June 6 2011
Apply the Success of Welfare Reform to Medicaid
The state of Washington is sending a waiver request to DHHS Secretary Kathleen Sebelius that would allow the state to convert their current Medicaid program to a block-grant program.
The block-grant approach would allow the state to determine eligibility requirements and benefits, with minimal influence from the federal government. This approach goes in the opposite direction of the Patient Protection and Affordable Care Act, or ObamaCare, that will require states to significantly expand eligibility for Medicaid or opt out of the program altogether.
Democrats hold the majority in both houses of Washington's legislature, and the governor is a Democrat as well. Nansen Malin wrote about the bill in the Wall Street Journal this weekend, calling it "remarkably nonpartisan."

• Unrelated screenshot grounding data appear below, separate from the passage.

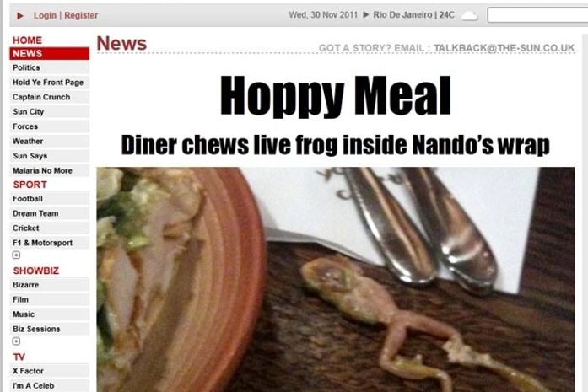Select the NEWS menu item
The image size is (588, 392).
(50, 54)
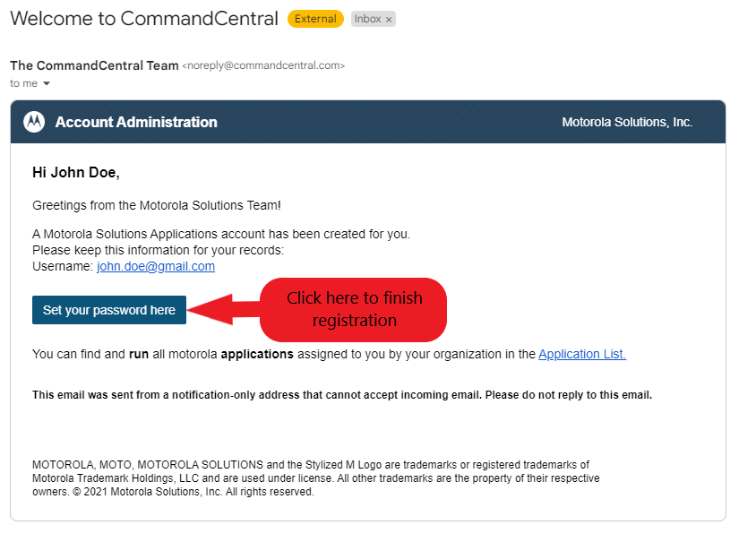This screenshot has width=756, height=542.
Task: Click the 'Hi John Doe,' greeting
Action: [76, 172]
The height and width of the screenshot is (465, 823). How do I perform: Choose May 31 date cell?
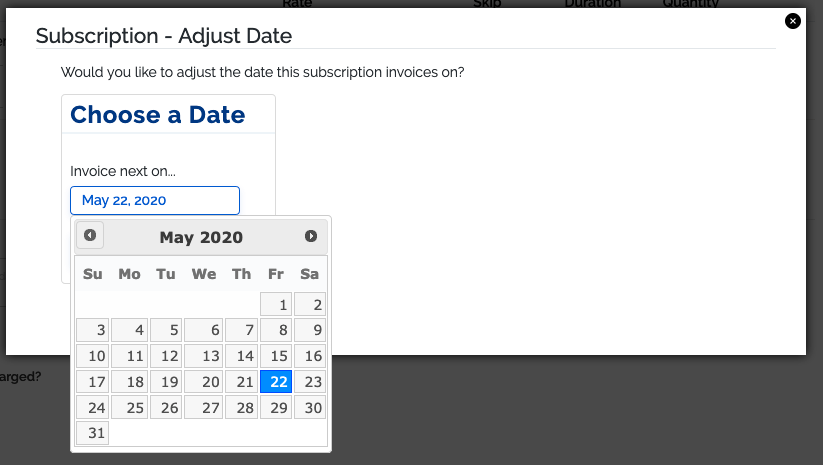[x=92, y=433]
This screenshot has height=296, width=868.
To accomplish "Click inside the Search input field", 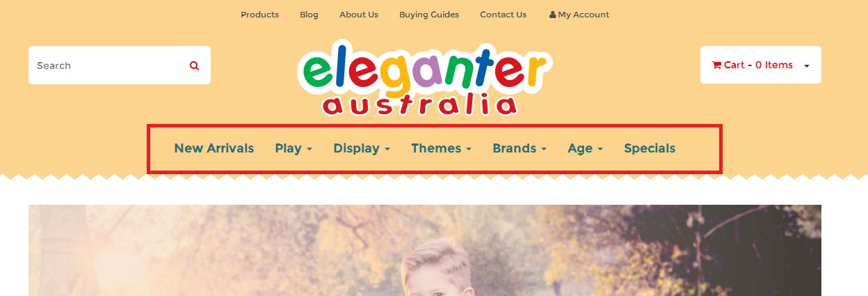I will click(104, 65).
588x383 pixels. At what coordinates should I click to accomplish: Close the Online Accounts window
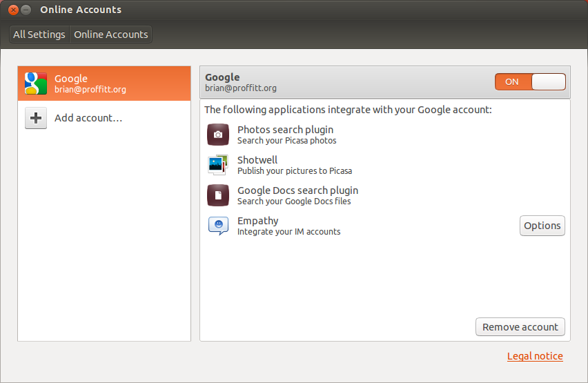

This is hopeful news, as it indicates that state-level leaders in Washington recognize the success of the mid-1990's welfare reforms that put states in charge. It also means that they are aware of the huge burden Medicaid spending is to their state. Like many states, Washington's spending on this entitlement was driving the state into a fiscal crisis.
Paul Ryan's budget proposal, titled the "Path to Prosperity," would convert all federal spending on Medicaid into a block grant program. The budget summary says the change would be:
"...tailored to meet each state's needs, indexed for inflation and population growth. This reform ends the misguided one-size-fits-all approach that has tied the hands of so many state governments. States will no longer be shackled by federally determined program requirements and enrollment criteria. Instead, they will have the freedom and flexibility to tailor a Medicaid program that fits the needs of their unique populations."
Indeed, Medicaid is the most expensive item on most state budgets, accounting for 22 percent of all state spending in 2010. I hope the waiver request from Washington state will send a message to DHHS: States want the freedom to save taxpayer money and better serve the poor, now with Medicaid (like they did with welfare in the 1990's). It's time to get the federal government and its perverse incentives out of the way.